▸ **Provided material**:
______________________________
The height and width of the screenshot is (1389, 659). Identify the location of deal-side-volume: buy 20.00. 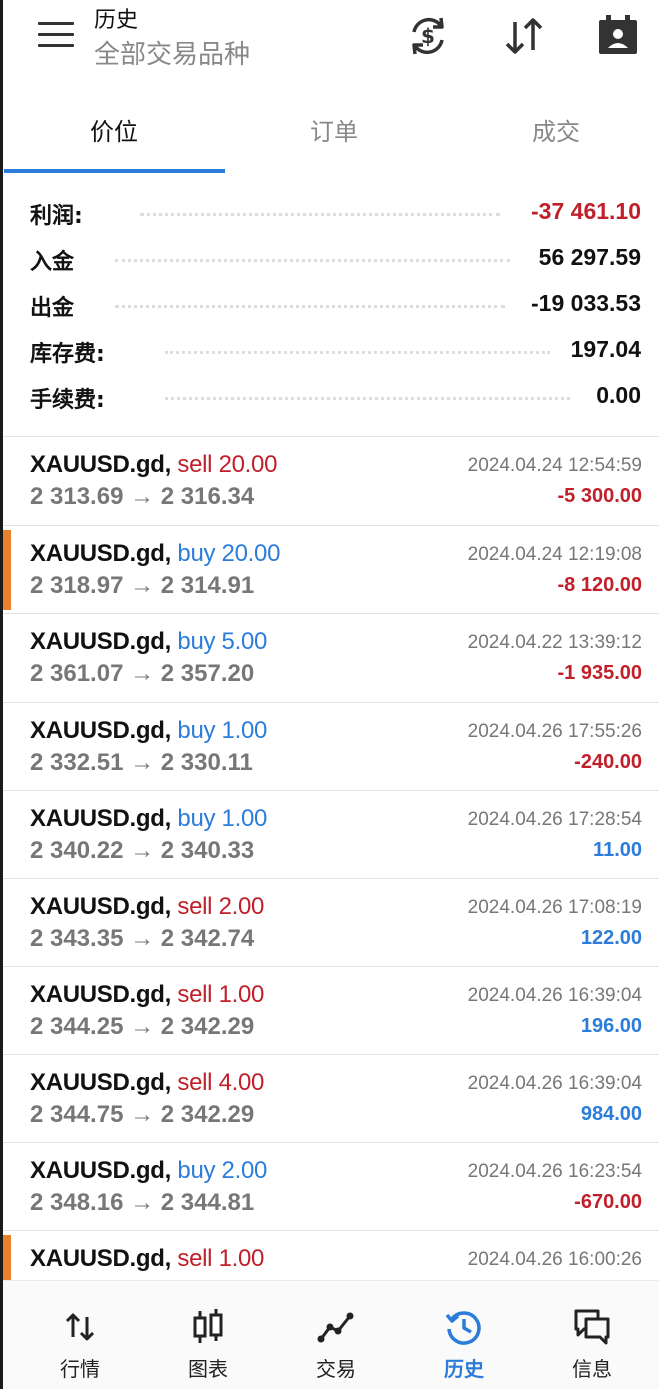
(229, 554).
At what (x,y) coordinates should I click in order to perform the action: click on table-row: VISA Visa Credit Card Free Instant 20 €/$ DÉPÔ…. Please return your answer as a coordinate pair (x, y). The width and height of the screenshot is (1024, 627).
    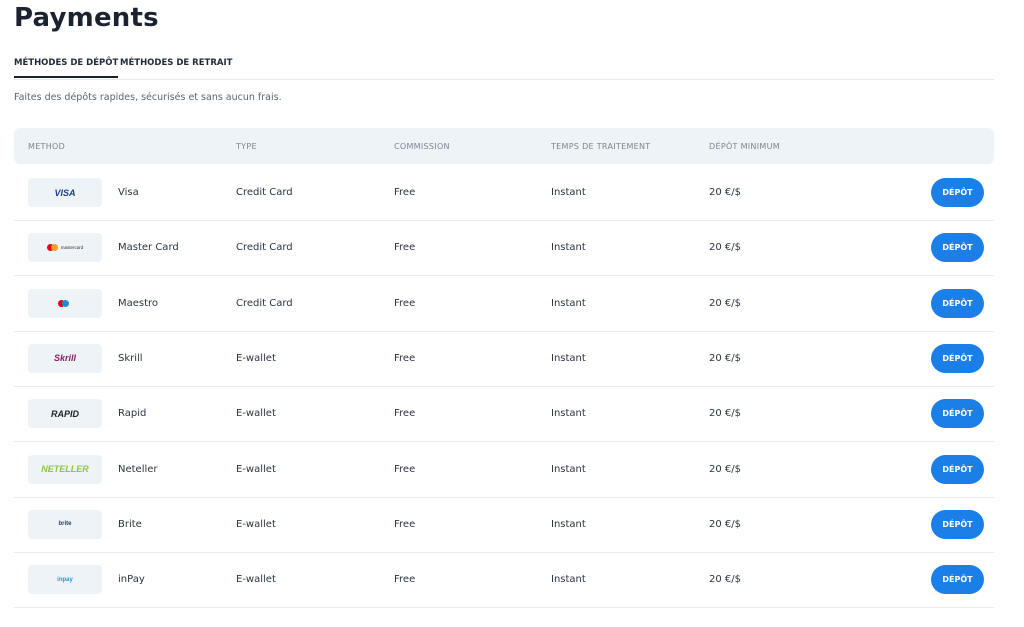
    Looking at the image, I should click on (504, 193).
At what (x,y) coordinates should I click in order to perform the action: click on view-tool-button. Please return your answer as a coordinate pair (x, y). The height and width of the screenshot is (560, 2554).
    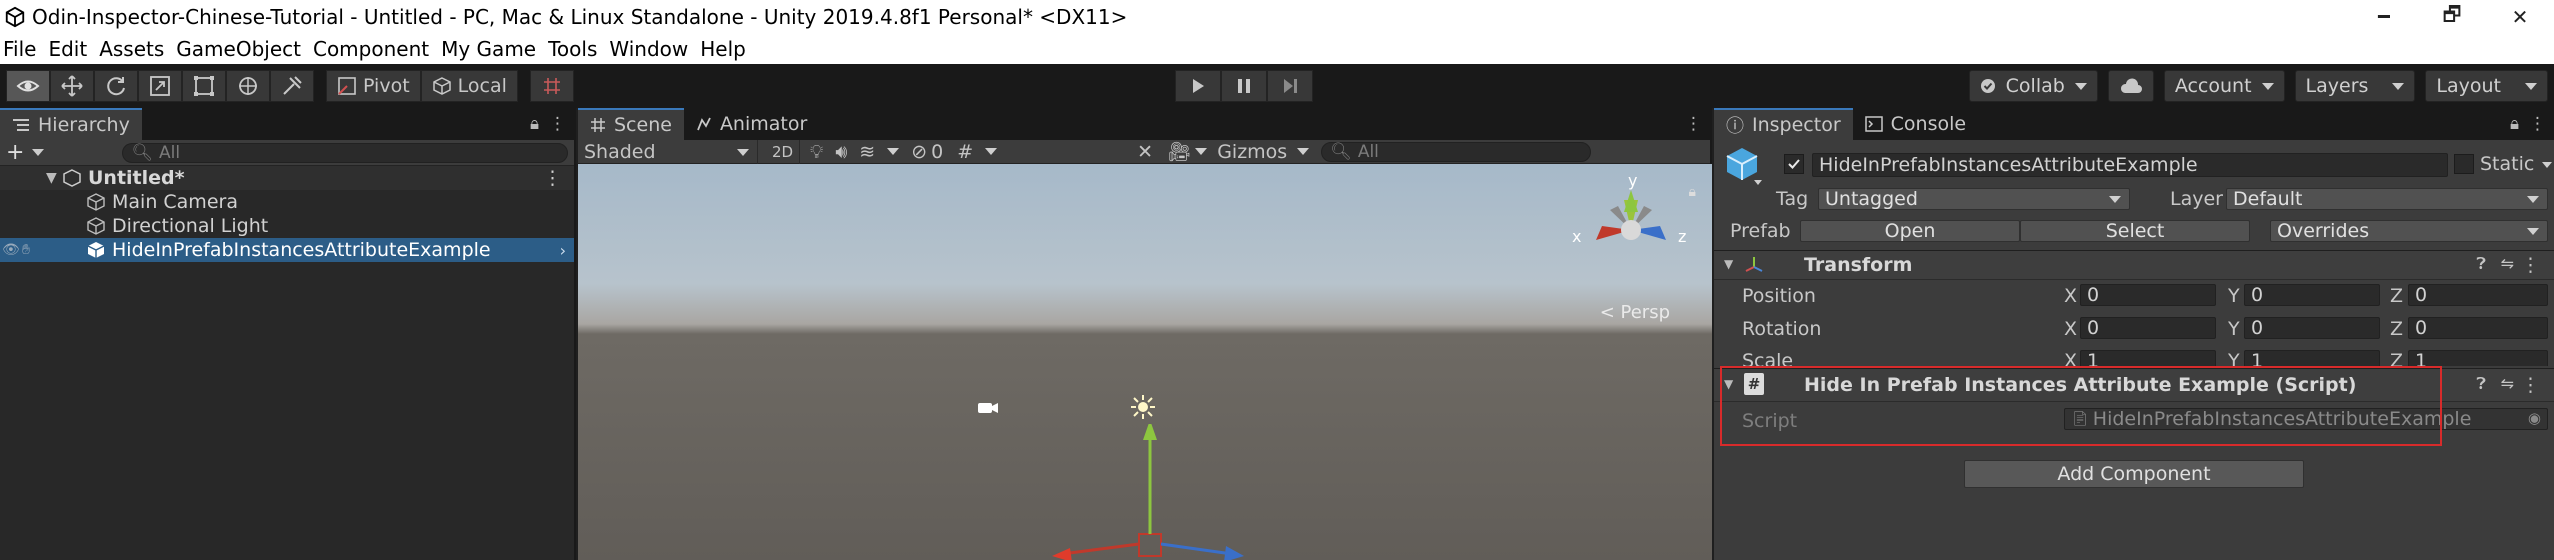
    Looking at the image, I should click on (28, 86).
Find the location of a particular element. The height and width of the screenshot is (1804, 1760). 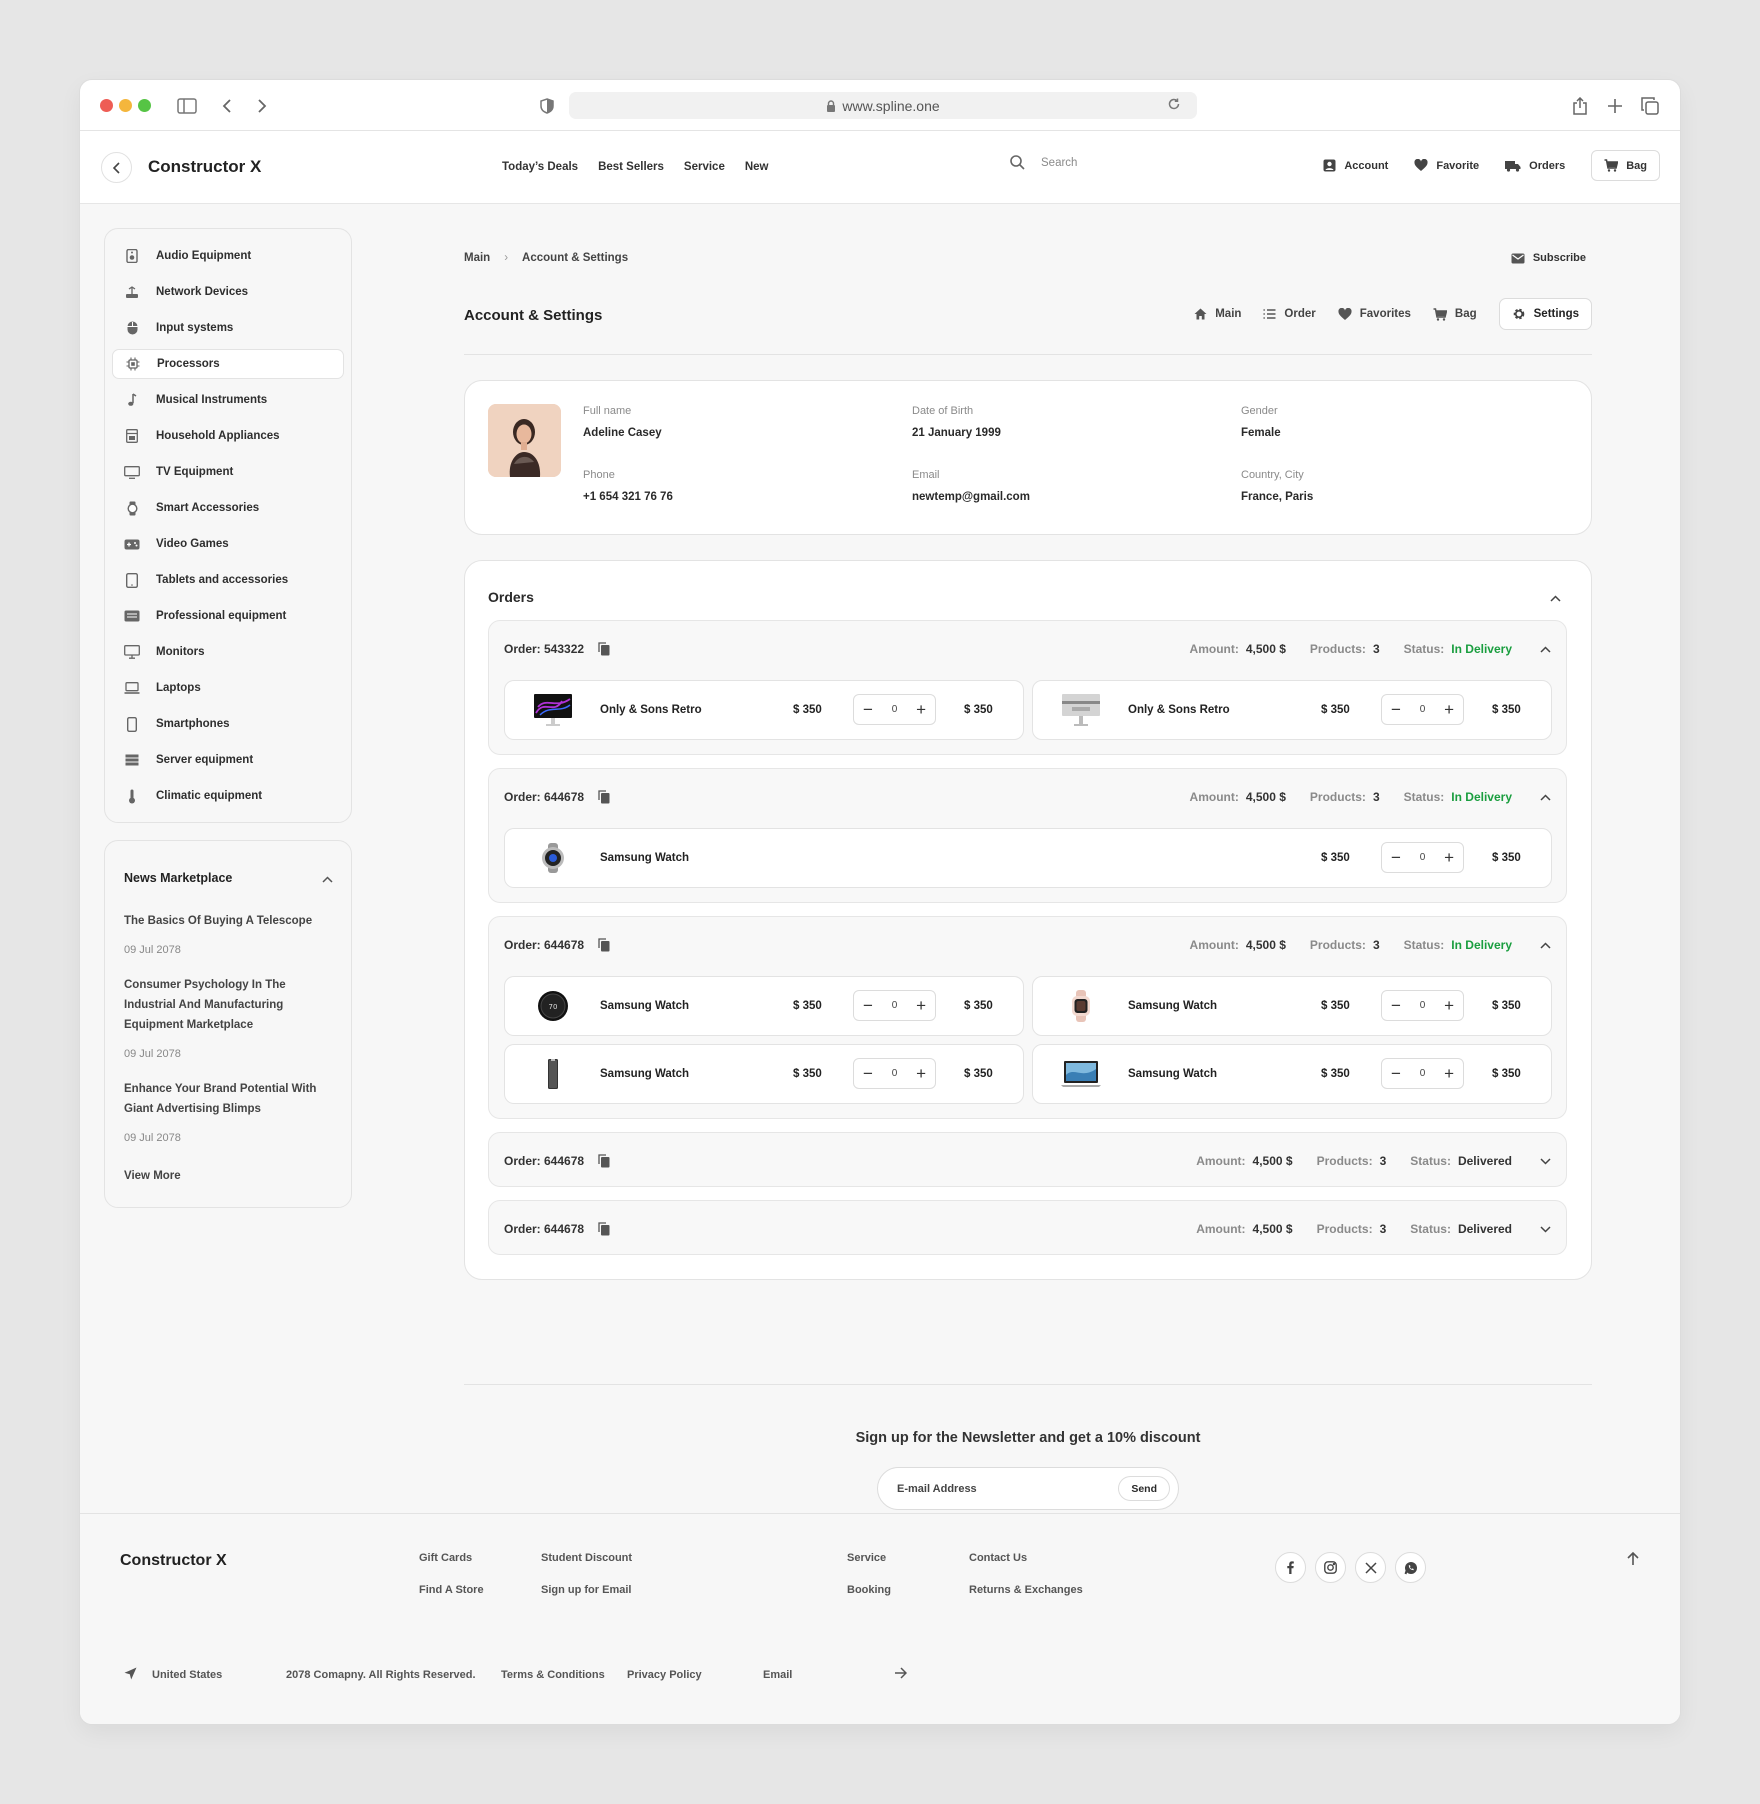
______________________________
▸ **What you should do**: Copy every line above word for word, leaving out the pictures.

▸ **Your response**:
The height and width of the screenshot is (1389, 659). Identify the location of deal-side-volume: buy 20.00. 
(229, 554).
At what (x,y) coordinates should I click in order to perform the action: click on table-row: VISA Visa Credit Card Free Instant 20 €/$ DÉPÔ…. Please return your answer as a coordinate pair (x, y). The width and height of the screenshot is (1024, 627).
    Looking at the image, I should click on (504, 193).
At what (x,y) coordinates should I click in order to perform the action: click on view-tool-button. Please return your answer as a coordinate pair (x, y). The height and width of the screenshot is (560, 2554).
    Looking at the image, I should click on (28, 86).
Find the location of a particular element. The height and width of the screenshot is (1804, 1760). 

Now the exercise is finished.